**Your task**
From the line that contains "Task: Open the Przykłady examples menu" down to the last line of the listing below, reproduce each line exactly but not the pictures.

**Data to examine**
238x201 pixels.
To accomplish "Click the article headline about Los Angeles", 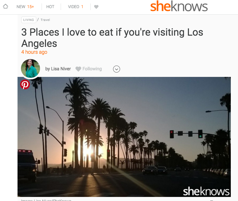I will point(112,38).
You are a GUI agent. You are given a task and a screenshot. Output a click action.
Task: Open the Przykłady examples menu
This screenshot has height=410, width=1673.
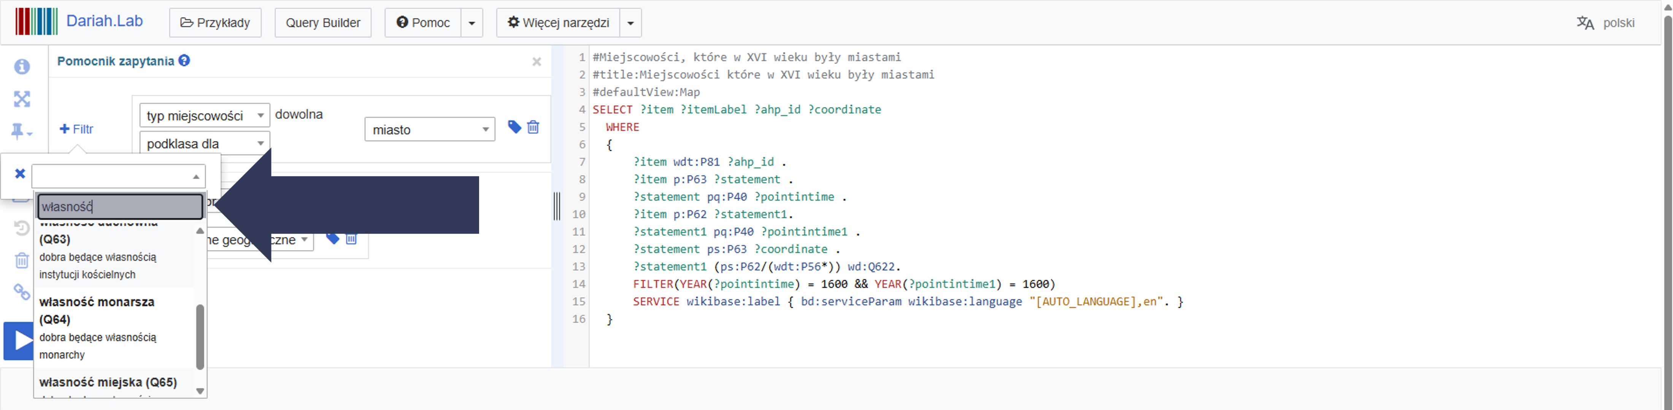(215, 23)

**Answer**
Task: Open the Przykłady examples menu
This screenshot has height=410, width=1673.
(215, 23)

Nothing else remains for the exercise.